═════ Document section
That anarchist spirit was further spearheaded by the avant-garde in the early 20th century. Movements such as Zurich Dada who operated out of Cabaret Voltaire from 1916 encapsulated the spirit of anarchy through the actions of Tristan Tzara or Hugo Ball’s Dadaist sound poems. Art became a form of direct defiance, a renouncing of traditional forms of social being through a celebration of the absurd in search of a new artistic and linguistic freedom. As the world engaged in insanity through the slaughter of millions in front line trenches, these artists encapsulated the anarchist spirit and declared the absurdity of life as lived by bourgeois society.

Further avant-garde groups such as the Surrealists continued to explore anarchist techniques, all the way up to the late 1950s in France and the inauguration of the Situationist International or ‘SI’ in 1957. These Situationists were an amazing collective of artists and intellectuals who came together in defiance of late Capitalist consumer culture and what they termed the Society of the Spectacle. The infiltration of money as spectacle into our everyday lives. The leader of the SI was called Guy Debord who wrote an incredible little book, also called Society of the Spectacle, in 1967, also another SI member Raoul Vaneigem, who wrote an important book called The Revolution of Everyday Life published in the same year. Both Debord and Vaneigem started to develop a consciousness of the hidden mechanisms of power that control us all and more importantly came up with distinct strategies aimed at subverting those power structure from within in order to create a space of freedom for all.
══════════
═════ Data provided
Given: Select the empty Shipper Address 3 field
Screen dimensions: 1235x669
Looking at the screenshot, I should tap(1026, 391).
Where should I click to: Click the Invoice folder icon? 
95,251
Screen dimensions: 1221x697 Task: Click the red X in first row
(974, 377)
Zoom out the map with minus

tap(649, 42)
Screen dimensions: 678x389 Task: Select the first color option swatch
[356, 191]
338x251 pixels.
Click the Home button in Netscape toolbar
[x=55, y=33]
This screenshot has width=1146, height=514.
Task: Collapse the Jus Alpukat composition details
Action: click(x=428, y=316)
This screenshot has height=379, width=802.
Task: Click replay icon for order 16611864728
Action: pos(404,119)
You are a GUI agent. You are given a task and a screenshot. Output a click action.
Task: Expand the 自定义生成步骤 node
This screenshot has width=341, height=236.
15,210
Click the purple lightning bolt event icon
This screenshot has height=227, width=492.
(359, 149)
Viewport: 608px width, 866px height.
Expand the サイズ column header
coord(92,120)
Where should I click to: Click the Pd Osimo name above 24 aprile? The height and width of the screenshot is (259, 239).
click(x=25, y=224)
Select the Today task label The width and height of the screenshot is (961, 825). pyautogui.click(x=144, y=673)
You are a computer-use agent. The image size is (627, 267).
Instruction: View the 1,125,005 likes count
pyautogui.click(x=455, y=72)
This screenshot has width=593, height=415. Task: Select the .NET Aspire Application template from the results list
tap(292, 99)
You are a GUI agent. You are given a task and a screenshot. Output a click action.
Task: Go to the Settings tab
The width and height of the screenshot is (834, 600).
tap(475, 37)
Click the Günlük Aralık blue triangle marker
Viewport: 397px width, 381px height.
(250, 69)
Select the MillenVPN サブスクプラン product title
══════════
## Complete the following
A - In the text on the avant-garde and the anarchist spirit, who was the leader of the Situationist International?
B - Continue the text on the avant-garde and the anarchist spirit from where it stops.

## Solved tasks
A - Guy Debord

B -
Above: The nobility of time – Salvador Dali

One of the main strategies that the SI developed was what they called détournement or the idea of reversal of perspective, of turning the mechanism of power back upon itself. Linguistically that could be encapsulated in the Situationist International slogan Be Reasonable, Demand the Impossible. It’s got its own subversion contained within the statement. You can only ever be reasonable to yourself if you demand the impossible. That in part taps into that anarchist spirit we were discussing, an attitude that the SI brought into their everyday activities in both life and culture.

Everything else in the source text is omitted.